» EXERCISE GOAL: Your answer should be one number: how many lines of the data include the string "will"?

» EXTRACTED RECORDS:

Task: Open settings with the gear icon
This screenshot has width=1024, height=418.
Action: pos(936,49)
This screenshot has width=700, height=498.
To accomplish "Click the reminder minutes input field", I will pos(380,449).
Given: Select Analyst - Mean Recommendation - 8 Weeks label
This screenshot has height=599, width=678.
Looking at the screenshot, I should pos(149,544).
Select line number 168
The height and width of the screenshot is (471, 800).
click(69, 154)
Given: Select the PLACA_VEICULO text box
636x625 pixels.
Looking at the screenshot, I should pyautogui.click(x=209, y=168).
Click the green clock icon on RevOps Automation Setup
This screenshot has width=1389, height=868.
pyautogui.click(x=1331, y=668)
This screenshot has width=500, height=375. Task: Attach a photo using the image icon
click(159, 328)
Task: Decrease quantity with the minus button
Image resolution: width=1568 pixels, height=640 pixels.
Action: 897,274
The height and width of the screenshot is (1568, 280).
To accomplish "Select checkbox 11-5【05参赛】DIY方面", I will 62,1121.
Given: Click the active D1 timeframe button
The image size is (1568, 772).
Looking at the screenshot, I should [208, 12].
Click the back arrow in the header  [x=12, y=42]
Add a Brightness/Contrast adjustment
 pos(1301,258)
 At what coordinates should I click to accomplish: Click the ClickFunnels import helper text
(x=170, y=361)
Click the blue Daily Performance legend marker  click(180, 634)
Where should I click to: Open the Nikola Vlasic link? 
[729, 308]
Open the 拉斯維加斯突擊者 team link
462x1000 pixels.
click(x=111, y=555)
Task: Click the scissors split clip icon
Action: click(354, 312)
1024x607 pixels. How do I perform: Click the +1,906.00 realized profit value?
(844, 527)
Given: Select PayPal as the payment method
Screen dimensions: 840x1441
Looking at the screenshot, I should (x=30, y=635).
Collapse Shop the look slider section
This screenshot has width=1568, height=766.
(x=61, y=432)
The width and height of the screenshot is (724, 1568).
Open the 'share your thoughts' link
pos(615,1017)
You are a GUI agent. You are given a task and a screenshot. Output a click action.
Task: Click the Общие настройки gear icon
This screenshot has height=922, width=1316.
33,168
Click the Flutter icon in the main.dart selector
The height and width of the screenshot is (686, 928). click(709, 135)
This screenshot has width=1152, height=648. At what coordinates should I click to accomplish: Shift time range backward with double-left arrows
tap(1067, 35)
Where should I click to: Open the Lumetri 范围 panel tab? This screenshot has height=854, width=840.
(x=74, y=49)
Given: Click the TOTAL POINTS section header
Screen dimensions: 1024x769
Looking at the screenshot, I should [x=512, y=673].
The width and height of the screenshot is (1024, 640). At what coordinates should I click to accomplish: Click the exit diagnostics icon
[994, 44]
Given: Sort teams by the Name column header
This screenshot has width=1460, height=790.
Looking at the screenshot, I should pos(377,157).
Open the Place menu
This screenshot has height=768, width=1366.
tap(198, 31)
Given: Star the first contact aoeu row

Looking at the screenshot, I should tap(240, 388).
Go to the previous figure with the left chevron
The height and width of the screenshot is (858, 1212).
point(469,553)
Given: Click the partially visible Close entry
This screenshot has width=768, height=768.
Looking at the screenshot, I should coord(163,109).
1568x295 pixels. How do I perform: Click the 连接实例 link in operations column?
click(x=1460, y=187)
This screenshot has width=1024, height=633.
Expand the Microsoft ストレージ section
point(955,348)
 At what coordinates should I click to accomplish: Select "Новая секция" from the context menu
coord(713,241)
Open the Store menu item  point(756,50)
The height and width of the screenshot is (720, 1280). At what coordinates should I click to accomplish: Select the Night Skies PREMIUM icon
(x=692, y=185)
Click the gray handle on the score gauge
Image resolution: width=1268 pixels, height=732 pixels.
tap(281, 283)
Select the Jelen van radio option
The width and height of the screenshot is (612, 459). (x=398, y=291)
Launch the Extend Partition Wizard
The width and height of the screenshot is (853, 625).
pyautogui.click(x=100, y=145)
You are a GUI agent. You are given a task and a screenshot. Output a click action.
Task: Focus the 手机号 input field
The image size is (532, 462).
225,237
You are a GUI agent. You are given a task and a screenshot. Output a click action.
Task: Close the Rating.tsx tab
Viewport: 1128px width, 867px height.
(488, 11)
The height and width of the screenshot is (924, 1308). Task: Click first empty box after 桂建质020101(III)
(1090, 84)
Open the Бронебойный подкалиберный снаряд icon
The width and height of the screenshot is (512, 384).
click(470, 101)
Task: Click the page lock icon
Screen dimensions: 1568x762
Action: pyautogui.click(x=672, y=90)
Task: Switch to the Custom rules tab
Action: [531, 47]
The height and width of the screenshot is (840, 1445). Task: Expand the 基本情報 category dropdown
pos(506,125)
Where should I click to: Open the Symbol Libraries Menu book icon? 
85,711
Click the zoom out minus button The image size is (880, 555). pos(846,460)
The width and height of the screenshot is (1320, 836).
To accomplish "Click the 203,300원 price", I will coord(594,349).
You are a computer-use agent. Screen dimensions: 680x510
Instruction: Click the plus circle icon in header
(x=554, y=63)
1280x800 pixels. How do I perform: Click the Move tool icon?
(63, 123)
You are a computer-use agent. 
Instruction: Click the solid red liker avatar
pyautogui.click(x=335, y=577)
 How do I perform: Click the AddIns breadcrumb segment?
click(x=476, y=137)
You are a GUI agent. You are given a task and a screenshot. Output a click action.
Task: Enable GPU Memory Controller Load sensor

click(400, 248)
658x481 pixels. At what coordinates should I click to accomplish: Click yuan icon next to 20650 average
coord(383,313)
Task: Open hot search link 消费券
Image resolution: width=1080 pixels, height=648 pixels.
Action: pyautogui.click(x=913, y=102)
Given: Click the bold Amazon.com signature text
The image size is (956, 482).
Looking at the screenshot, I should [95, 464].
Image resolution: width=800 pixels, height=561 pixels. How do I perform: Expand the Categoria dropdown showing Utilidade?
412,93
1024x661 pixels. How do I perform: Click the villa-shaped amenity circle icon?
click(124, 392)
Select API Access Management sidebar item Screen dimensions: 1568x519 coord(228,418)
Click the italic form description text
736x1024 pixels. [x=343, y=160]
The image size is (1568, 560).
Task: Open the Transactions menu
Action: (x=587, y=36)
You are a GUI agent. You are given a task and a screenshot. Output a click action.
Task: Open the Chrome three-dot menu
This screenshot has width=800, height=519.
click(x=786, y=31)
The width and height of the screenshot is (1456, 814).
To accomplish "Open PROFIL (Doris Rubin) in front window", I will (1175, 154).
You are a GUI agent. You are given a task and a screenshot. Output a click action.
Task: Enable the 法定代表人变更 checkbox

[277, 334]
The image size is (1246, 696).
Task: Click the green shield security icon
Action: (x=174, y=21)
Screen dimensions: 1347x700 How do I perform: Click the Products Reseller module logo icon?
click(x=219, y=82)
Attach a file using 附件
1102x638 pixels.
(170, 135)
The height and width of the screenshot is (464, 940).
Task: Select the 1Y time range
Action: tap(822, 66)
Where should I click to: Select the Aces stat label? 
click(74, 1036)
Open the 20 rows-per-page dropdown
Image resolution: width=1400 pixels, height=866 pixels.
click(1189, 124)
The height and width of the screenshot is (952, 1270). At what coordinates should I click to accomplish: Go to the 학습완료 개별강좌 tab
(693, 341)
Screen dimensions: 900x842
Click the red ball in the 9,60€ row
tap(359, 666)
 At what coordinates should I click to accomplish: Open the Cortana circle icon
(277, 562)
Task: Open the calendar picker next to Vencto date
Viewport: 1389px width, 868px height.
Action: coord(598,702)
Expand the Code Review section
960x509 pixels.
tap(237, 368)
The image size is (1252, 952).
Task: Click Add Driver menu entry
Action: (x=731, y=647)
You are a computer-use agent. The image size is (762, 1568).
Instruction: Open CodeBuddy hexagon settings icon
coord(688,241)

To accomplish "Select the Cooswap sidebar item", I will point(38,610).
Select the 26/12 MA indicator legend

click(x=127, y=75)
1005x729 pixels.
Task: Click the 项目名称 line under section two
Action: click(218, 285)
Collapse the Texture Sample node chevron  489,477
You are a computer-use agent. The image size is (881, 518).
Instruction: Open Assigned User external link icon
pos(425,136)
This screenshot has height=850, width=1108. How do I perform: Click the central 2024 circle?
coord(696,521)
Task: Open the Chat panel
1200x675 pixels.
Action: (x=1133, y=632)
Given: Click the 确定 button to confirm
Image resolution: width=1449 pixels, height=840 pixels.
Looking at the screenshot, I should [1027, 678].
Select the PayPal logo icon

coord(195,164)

» TASK ANSWER: 5